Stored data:
******

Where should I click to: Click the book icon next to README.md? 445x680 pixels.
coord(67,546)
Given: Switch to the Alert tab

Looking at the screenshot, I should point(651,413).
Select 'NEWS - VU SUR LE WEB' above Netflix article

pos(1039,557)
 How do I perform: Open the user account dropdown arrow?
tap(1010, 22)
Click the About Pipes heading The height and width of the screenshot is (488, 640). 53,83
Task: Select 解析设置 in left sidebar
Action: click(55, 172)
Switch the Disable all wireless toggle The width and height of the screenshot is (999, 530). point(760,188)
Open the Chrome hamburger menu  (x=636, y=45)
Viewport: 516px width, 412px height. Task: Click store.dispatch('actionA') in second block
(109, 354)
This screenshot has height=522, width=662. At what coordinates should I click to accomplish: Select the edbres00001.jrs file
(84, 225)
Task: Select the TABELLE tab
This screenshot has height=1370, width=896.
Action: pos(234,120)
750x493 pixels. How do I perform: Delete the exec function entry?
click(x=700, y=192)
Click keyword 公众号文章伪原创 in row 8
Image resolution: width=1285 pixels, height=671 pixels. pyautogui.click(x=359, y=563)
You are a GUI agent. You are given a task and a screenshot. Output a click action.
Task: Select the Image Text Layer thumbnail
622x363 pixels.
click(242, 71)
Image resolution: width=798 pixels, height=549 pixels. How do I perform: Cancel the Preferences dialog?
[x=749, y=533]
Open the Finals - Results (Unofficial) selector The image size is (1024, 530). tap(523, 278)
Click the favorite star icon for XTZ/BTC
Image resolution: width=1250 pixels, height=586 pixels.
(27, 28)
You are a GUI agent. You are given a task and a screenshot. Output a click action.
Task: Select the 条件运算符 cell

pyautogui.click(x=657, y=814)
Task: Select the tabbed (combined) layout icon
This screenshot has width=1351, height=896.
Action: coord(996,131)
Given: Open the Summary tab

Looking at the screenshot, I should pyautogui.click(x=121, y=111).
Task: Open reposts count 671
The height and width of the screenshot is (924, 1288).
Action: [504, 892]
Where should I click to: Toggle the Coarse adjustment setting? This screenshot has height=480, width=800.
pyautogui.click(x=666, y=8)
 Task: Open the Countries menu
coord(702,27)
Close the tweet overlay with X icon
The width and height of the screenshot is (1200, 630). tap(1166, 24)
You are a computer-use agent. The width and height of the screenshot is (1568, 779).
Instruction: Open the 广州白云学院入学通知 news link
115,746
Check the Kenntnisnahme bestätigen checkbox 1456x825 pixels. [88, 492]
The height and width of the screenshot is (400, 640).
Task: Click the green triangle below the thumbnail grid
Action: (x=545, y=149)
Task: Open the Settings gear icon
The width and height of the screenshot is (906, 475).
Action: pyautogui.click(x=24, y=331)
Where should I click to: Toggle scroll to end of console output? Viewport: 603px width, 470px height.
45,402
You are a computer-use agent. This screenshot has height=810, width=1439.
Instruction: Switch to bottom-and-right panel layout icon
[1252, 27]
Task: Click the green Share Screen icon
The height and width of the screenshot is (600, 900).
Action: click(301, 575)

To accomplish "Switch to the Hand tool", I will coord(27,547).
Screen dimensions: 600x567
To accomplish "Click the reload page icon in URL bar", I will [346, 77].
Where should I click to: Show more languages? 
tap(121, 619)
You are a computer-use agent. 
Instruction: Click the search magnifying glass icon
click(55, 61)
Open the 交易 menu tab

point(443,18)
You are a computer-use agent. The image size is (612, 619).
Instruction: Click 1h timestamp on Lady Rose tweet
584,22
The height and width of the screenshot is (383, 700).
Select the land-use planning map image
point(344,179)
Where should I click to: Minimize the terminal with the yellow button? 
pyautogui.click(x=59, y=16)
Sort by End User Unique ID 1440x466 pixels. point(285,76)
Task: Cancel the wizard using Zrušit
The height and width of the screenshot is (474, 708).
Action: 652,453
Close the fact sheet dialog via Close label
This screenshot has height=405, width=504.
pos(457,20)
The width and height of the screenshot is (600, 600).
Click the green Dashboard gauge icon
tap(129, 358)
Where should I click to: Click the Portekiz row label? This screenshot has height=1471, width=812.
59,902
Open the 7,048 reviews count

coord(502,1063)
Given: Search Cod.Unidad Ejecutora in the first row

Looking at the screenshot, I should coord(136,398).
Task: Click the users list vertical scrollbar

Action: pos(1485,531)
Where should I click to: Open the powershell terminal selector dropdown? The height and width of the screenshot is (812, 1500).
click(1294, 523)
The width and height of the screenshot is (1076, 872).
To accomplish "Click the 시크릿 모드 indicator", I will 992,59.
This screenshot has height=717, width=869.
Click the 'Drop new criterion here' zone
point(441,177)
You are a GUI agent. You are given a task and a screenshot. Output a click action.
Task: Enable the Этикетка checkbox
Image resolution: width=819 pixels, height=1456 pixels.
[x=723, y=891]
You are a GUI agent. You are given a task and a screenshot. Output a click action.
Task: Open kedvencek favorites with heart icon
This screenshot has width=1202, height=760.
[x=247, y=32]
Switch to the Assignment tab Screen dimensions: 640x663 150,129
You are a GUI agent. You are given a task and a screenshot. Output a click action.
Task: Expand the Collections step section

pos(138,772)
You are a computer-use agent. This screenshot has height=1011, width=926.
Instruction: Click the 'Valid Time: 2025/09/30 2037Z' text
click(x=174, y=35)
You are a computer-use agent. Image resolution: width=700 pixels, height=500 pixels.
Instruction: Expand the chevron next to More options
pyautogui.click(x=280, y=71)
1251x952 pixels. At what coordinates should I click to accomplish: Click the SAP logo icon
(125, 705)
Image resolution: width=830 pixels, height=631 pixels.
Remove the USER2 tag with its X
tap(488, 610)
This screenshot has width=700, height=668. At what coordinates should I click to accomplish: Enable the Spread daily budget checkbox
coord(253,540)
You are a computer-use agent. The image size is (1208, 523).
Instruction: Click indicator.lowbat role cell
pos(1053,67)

******

• WHAT THE TASK REQUIRES:
Copy out each entry above with no deviation.

• TASK OUTPUT:
Where should I click to: Click the book icon next to README.md? 445x680 pixels.
coord(67,546)
Given: Switch to the Alert tab

Looking at the screenshot, I should point(651,413).
Select 'NEWS - VU SUR LE WEB' above Netflix article

pos(1039,557)
 How do I perform: Open the user account dropdown arrow?
tap(1010, 22)
Click the About Pipes heading The height and width of the screenshot is (488, 640). 53,83
Task: Select 解析设置 in left sidebar
Action: click(55, 172)
Switch the Disable all wireless toggle The width and height of the screenshot is (999, 530). point(760,188)
Open the Chrome hamburger menu  (x=636, y=45)
Viewport: 516px width, 412px height. Task: Click store.dispatch('actionA') in second block
(109, 354)
This screenshot has height=522, width=662. At what coordinates should I click to accomplish: Select the edbres00001.jrs file
(84, 225)
Task: Select the TABELLE tab
This screenshot has height=1370, width=896.
Action: pos(234,120)
750x493 pixels. How do I perform: Delete the exec function entry?
click(x=700, y=192)
Click keyword 公众号文章伪原创 in row 8
Image resolution: width=1285 pixels, height=671 pixels. pyautogui.click(x=359, y=563)
You are a GUI agent. You are given a task and a screenshot. Output a click action.
Task: Select the Image Text Layer thumbnail
622x363 pixels.
click(242, 71)
Image resolution: width=798 pixels, height=549 pixels. How do I perform: Cancel the Preferences dialog?
[x=749, y=533]
Open the Finals - Results (Unofficial) selector The image size is (1024, 530). tap(523, 278)
Click the favorite star icon for XTZ/BTC
Image resolution: width=1250 pixels, height=586 pixels.
(27, 28)
You are a GUI agent. You are given a task and a screenshot. Output a click action.
Task: Select the 条件运算符 cell

pyautogui.click(x=657, y=814)
Task: Select the tabbed (combined) layout icon
This screenshot has width=1351, height=896.
Action: coord(996,131)
Given: Open the Summary tab

Looking at the screenshot, I should pyautogui.click(x=121, y=111).
Task: Open reposts count 671
The height and width of the screenshot is (924, 1288).
Action: [504, 892]
Where should I click to: Toggle the Coarse adjustment setting? This screenshot has height=480, width=800.
pyautogui.click(x=666, y=8)
 Task: Open the Countries menu
coord(702,27)
Close the tweet overlay with X icon
The width and height of the screenshot is (1200, 630). tap(1166, 24)
You are a computer-use agent. The width and height of the screenshot is (1568, 779).
Instruction: Open the 广州白云学院入学通知 news link
115,746
Check the Kenntnisnahme bestätigen checkbox 1456x825 pixels. [88, 492]
The height and width of the screenshot is (400, 640).
Task: Click the green triangle below the thumbnail grid
Action: (x=545, y=149)
Task: Open the Settings gear icon
The width and height of the screenshot is (906, 475).
Action: pyautogui.click(x=24, y=331)
Where should I click to: Toggle scroll to end of console output? Viewport: 603px width, 470px height.
45,402
You are a computer-use agent. This screenshot has height=810, width=1439.
Instruction: Switch to bottom-and-right panel layout icon
[1252, 27]
Task: Click the green Share Screen icon
The height and width of the screenshot is (600, 900).
Action: click(301, 575)

To accomplish "Switch to the Hand tool", I will coord(27,547).
Screen dimensions: 600x567
To accomplish "Click the reload page icon in URL bar", I will [346, 77].
Where should I click to: Show more languages? 
tap(121, 619)
You are a computer-use agent. 
Instruction: Click the search magnifying glass icon
click(55, 61)
Open the 交易 menu tab

point(443,18)
You are a computer-use agent. The image size is (612, 619).
Instruction: Click 1h timestamp on Lady Rose tweet
584,22
The height and width of the screenshot is (383, 700).
Select the land-use planning map image
point(344,179)
Where should I click to: Minimize the terminal with the yellow button? 
pyautogui.click(x=59, y=16)
Sort by End User Unique ID 1440x466 pixels. point(285,76)
Task: Cancel the wizard using Zrušit
The height and width of the screenshot is (474, 708).
Action: 652,453
Close the fact sheet dialog via Close label
This screenshot has height=405, width=504.
pos(457,20)
The width and height of the screenshot is (600, 600).
Click the green Dashboard gauge icon
tap(129, 358)
Where should I click to: Click the Portekiz row label? This screenshot has height=1471, width=812.
59,902
Open the 7,048 reviews count

coord(502,1063)
Given: Search Cod.Unidad Ejecutora in the first row

Looking at the screenshot, I should coord(136,398).
Task: Click the users list vertical scrollbar

Action: pos(1485,531)
Where should I click to: Open the powershell terminal selector dropdown? The height and width of the screenshot is (812, 1500).
click(1294, 523)
The width and height of the screenshot is (1076, 872).
To accomplish "Click the 시크릿 모드 indicator", I will 992,59.
This screenshot has height=717, width=869.
Click the 'Drop new criterion here' zone
point(441,177)
You are a GUI agent. You are given a task and a screenshot. Output a click action.
Task: Enable the Этикетка checkbox
Image resolution: width=819 pixels, height=1456 pixels.
[x=723, y=891]
You are a GUI agent. You are given a task and a screenshot. Output a click action.
Task: Open kedvencek favorites with heart icon
This screenshot has width=1202, height=760.
[x=247, y=32]
Switch to the Assignment tab Screen dimensions: 640x663 150,129
You are a GUI agent. You are given a task and a screenshot. Output a click action.
Task: Expand the Collections step section

pos(138,772)
You are a computer-use agent. This screenshot has height=1011, width=926.
Instruction: Click the 'Valid Time: 2025/09/30 2037Z' text
click(x=174, y=35)
You are a computer-use agent. Image resolution: width=700 pixels, height=500 pixels.
Instruction: Expand the chevron next to More options
pyautogui.click(x=280, y=71)
1251x952 pixels. At what coordinates should I click to accomplish: Click the SAP logo icon
(125, 705)
Image resolution: width=830 pixels, height=631 pixels.
Remove the USER2 tag with its X
tap(488, 610)
This screenshot has width=700, height=668. At what coordinates should I click to accomplish: Enable the Spread daily budget checkbox
coord(253,540)
You are a computer-use agent. The image size is (1208, 523).
Instruction: Click indicator.lowbat role cell
pos(1053,67)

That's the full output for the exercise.